Además, estos exámenes dan lugar a prácticas fraudulentas –más de un director de centro escolar ha terminado en la cárcel- por parte de los centros con la intención de obtener los mejores resultados posibles.
El ministro de Educación, que también lo es de Deportes, se considera resultadista y no tiene empacho en afirmar –como lo hace el preámbulo de la LOMCE- que los exámenes externos elevan el nivel educativo y para ello, y en una prueba rotunda de pluralismo científico, invita en exclusiva a Madrid a Eric Hanushek (un economista de reconocido prestigio) para que nos dé su versión de un debate que sigue generando enormes controversias en la sociedad norteamericana. Se trata de una discusión tan agria como difícilmente comprensible en la que unos investigadores –todos ellos, eso sí, de reconocido prestigio- afirman que el nivel sube y otros mantienen lo contrario. Sin embargo, nada más y nada menos que el National Research Council (NRC) en su informe de 2011 Incentives and Test-Based Accountability in Education llegó a la conclusión de que los sistemas de rendición de cuentas eran ineficaces por lo que recomendaba que se dejaran de llevar a cabo ya que no hay datos que avalen que mejoren los resultados de los estudiantes que han de aprobar un examen para obtener el título de secundaria superior. En febrero de este año el Washington Post publicó un manifiesto firmado por más de ciento treinta investigadores y profesores de universidad en el que se recomendaba abandonar los high stakes.
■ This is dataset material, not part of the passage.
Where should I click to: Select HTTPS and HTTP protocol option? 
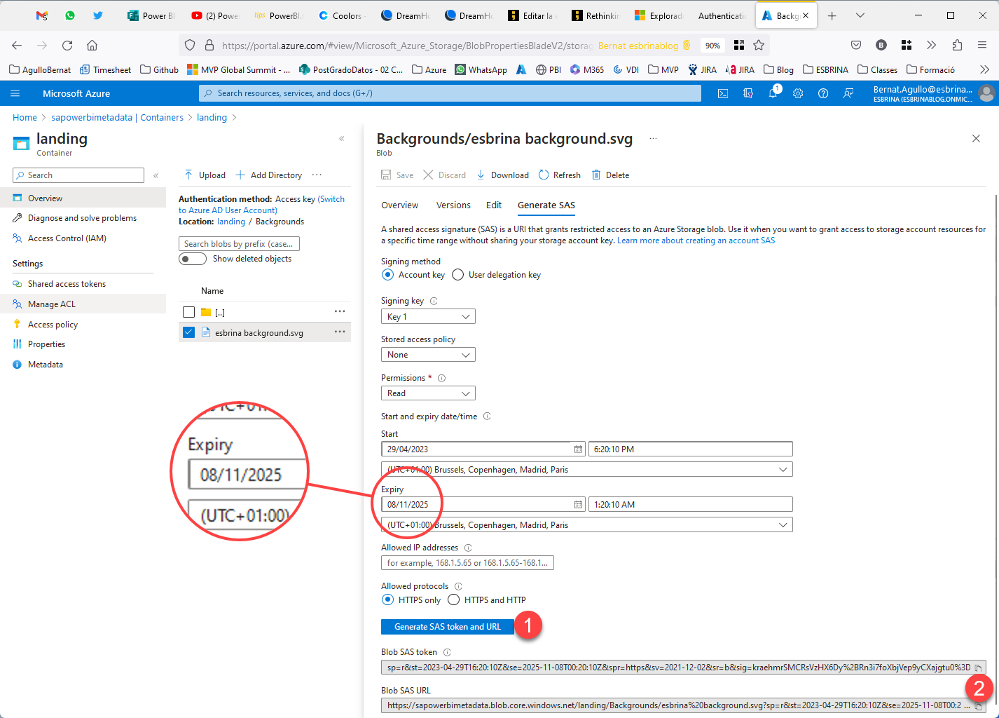(x=454, y=600)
En lo que sí parece haber consenso es en que los resultados son peores para los estudiantes de menor estatus socioecónomico. Los datos ponen de manifiesto que se incrementa el abandono escolar (que es de un 88% mayor en aquellos estados que exigen pasar exámenes externos para obtener el título de secundaria). Pese a todo, Estados Unidos no ha mejorado sus resultados en las pruebas PISA –algo que entre nosotros también preocupa y mucho-.
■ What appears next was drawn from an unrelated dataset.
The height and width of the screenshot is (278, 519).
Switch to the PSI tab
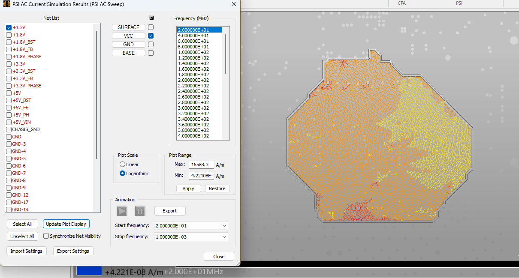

Son tantos y tan sumamente graves los problemas que plantean las pruebas externas que los mejores sistemas educativos deciden eliminarlas. A modo de ejemplo, para Australia su preocupación es la competencia no tanto con la cada vez más decrépita Europa como con los “tigres” asiáticos. En el interesantísimo informe Grattan se recoge una información valiosísima sobre qué ha sucedido con sus high stakes, los cuales tenían lugar al finalizar la primaria y la secundaria inferior y que determinaban el tipo de escuela al que irían los alumnos. Estos exámenes han desaparecido –al igual que en los sistemas educativos de sus competidores más próximos- y con ellos el énfasis en la mera adquisición repetitiva de conocimientos. Ahora se hacen exámenes del tipo low stake (algunos incluso han desaparecido con la loable intención de rebajar el nivel de estrés de los niños y niñas) cuyos resultados no se entregan a los estudiantes y básicamente sirven para que cada escuela pueda mejorar.
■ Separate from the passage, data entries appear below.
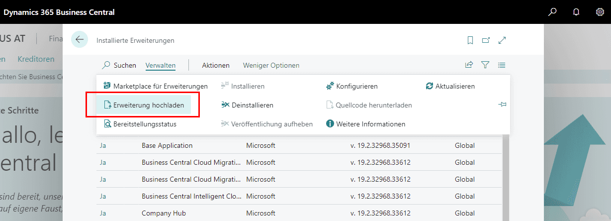Open page in new window icon
The image size is (611, 221).
point(486,40)
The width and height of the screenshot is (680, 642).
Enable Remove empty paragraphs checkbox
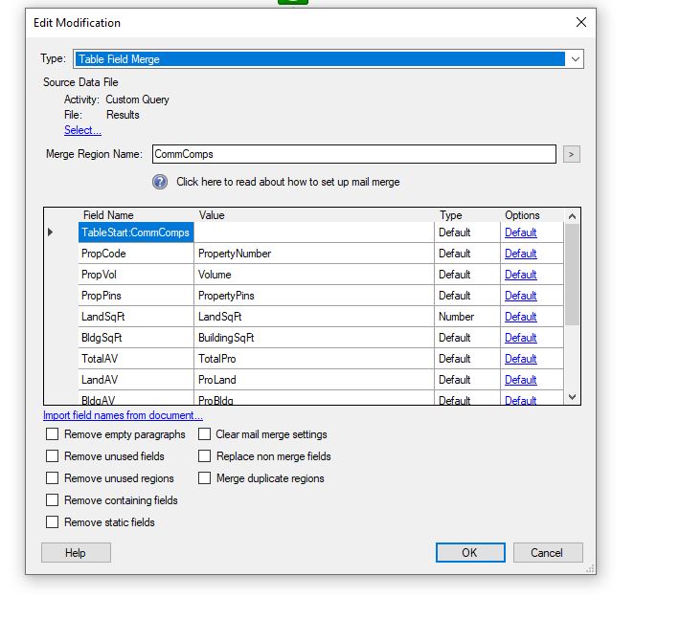52,434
Nada hay que objetar a la existencia de una prueba que permita unificar los criterios de rendimiento de los estudiantes de secundaria. Una prueba de nivel que contemple destrezas genéricas como el modo en que se redacta, se razona, se procesa la información, etc. podría ser de gran utilidad. Pienso en concreto en el modelo de las Coalition Schools en los Estados Unidos en las que el título de educación secundaria se obtiene en pruebas públicas similares a las de nuestras tesis doctorales, ante tribunales constituidos por profesores del centro y por alguna persona nombrada por el propio estudiante. Se trataría de presentar en público investigaciones para cada una de las áreas de conocimiento.
Como se puede observar la LOMCE se adentra en terrenos plagados de puntos de vista contradictorios que requerirían un debate científico y político que hasta el momento se ha obviado vergonzosamente.
Rafael Feito es profesor de Sociología de la Universidad Complutense.